BWV…or not? (Sonaten für Violine oder Flöte, Triosonate C-Dur)

Amandine Beyer, Gli Incogniti

harmonia mundi 902322
(70 Min., 2/2017)

In einer Epoche, in der es noch keine Copyright-Wächter und bis auf den Notendruck keine weiteren Verbreitungsmedien gab, konnten Komponisten nach Herzenslust plagiieren, parodieren, recyclen. Und nicht selten kam es dann schon mal einem Ritterschlag gleich, wenn der wesentlich Berühmtere sich ein Thema oder gleich einen kompletten Satz von einem geschätzten Kollegen ausborgte und verarbeitete. Die gesamte Hautevolee der Barockkomponisten hat das so gemacht, auch Johann Sebastian Bach. Dementsprechend provozieren in dessen Werkverzeichnis immer noch manche Kompositionen die Frage: Original oder Fälschung?

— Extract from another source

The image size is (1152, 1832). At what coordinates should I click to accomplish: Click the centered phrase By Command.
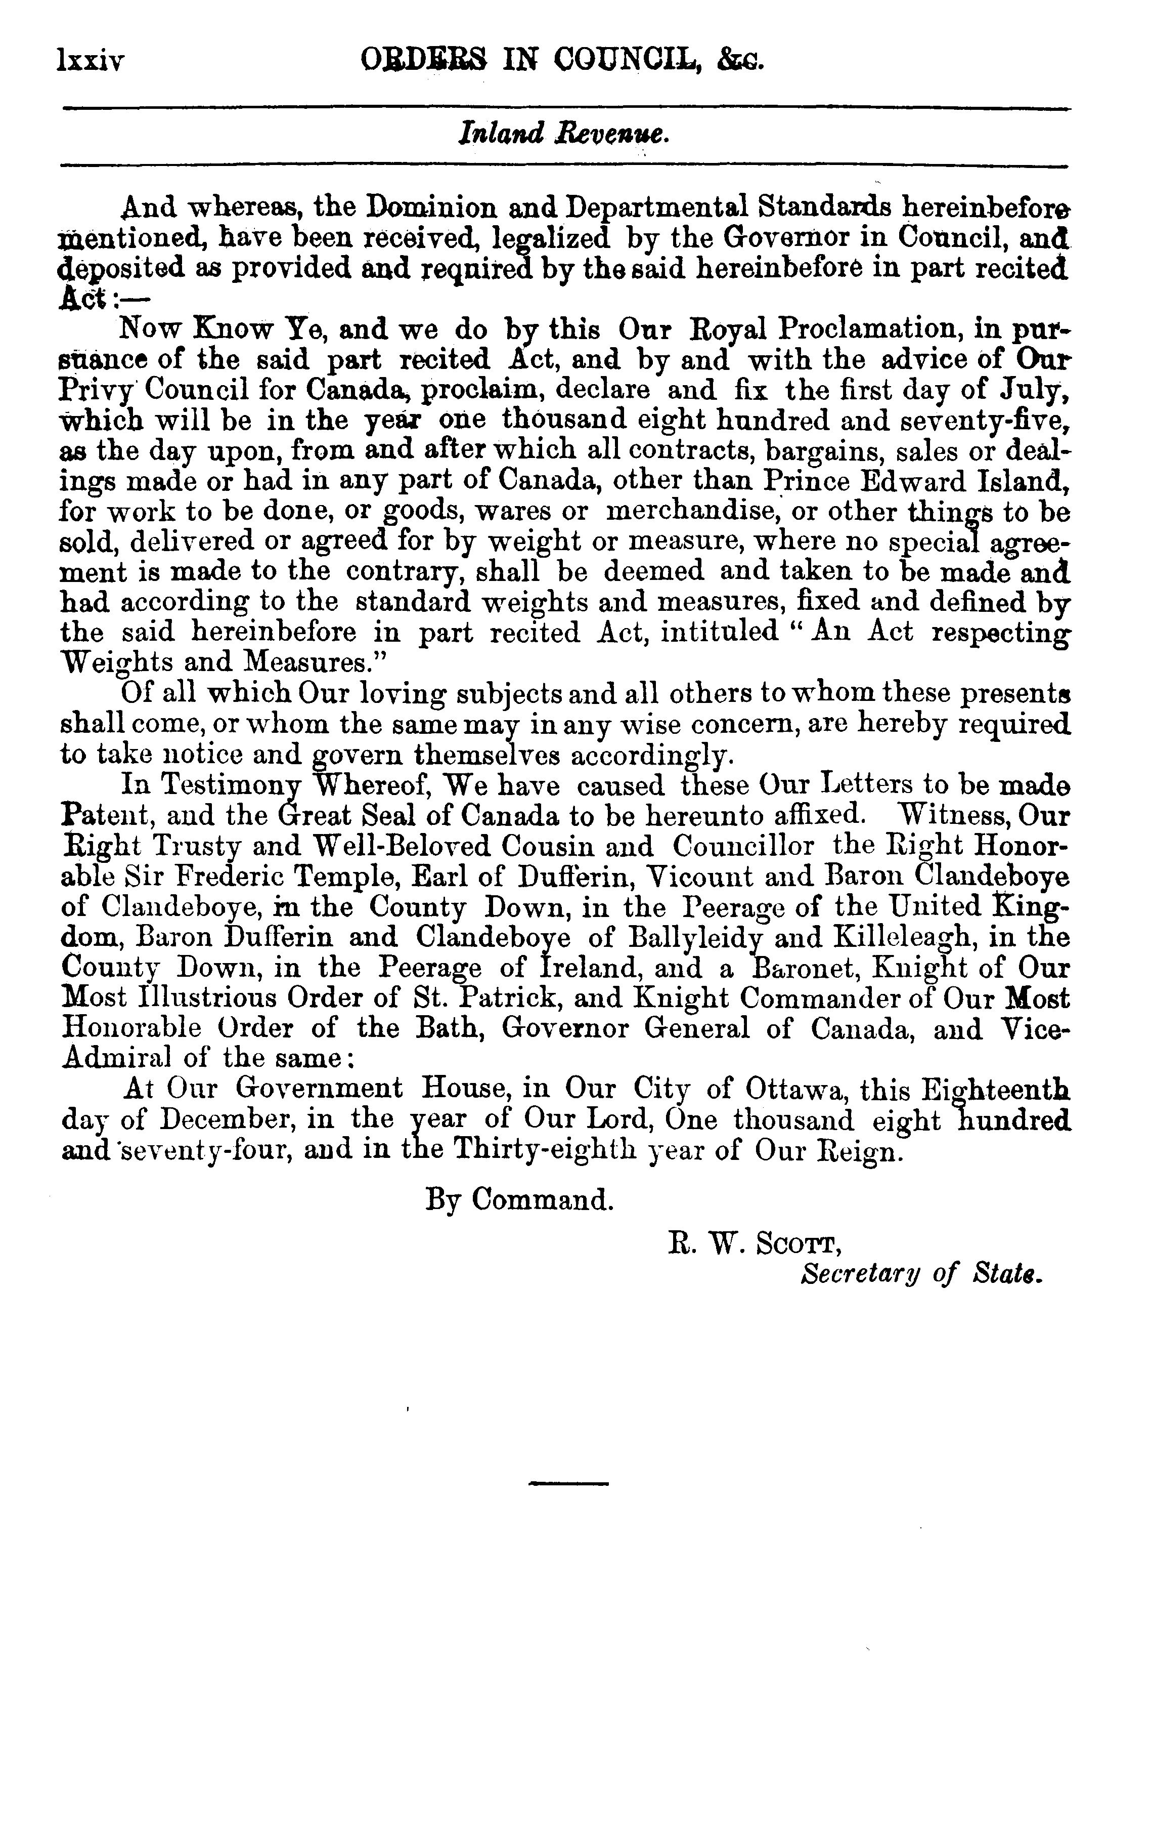click(518, 1200)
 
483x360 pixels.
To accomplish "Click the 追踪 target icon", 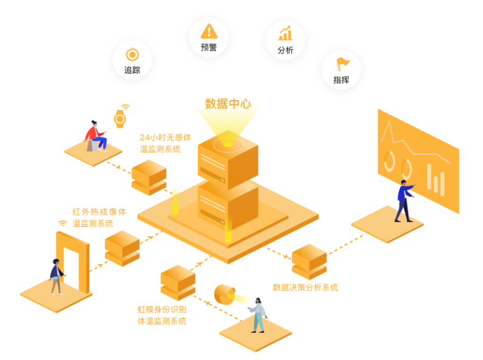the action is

Oder wie es der Titel des jüngsten Albums von Geigerin Amandine Beyer und ihrem Ensemble Gli Incogniti auf den Punkt bringt: „BWV…or not?“
Im Mittelpunkt dieser etwas anderen musikhistorischen, musikantisch ungemein lebendig umgesetzten Recherche stehen Kammermusikwerke für Violine bzw. Flöte, hinter denen eben nicht immer nur Bach gesteckt hat. Da taucht etwa der Name des großen Lautenisten Silvius Leopold Weiss auf, von dem Bach Sätze für Cembalo bzw. Violine bearbeitet hat. Eine Sonate für zwei Violinen, die bisher als BWV 1037 geführt wurde, konnte inzwischen Bachs Schüler Johann Gottlieb Goldberg zugeordnet werden. Wie schwer bei anderen Werken die wahre Autorenschaft zu entschlüsseln ist, spiegeln Violinsonaten wider, die mutmaßlich von Sohnemann Carl Philipp Emanuel bzw. vom damaligen Geigenvirtuosen Johann Georg Pisendel stammen. Trotz so mancher ungelöster Problemfälle macht das versiert aufspielende Team um Madame Beyer nicht nur große Lust, sich diesem Themenkomplex auf diesem Weg zu nähern. Auch wenn die Bach-Rezeption nach diesem Album nicht umgeschrieben werden muss, verdeutlicht es beispielhaft, wie pragmatisch damalige Genies zu Werke gegangen sind.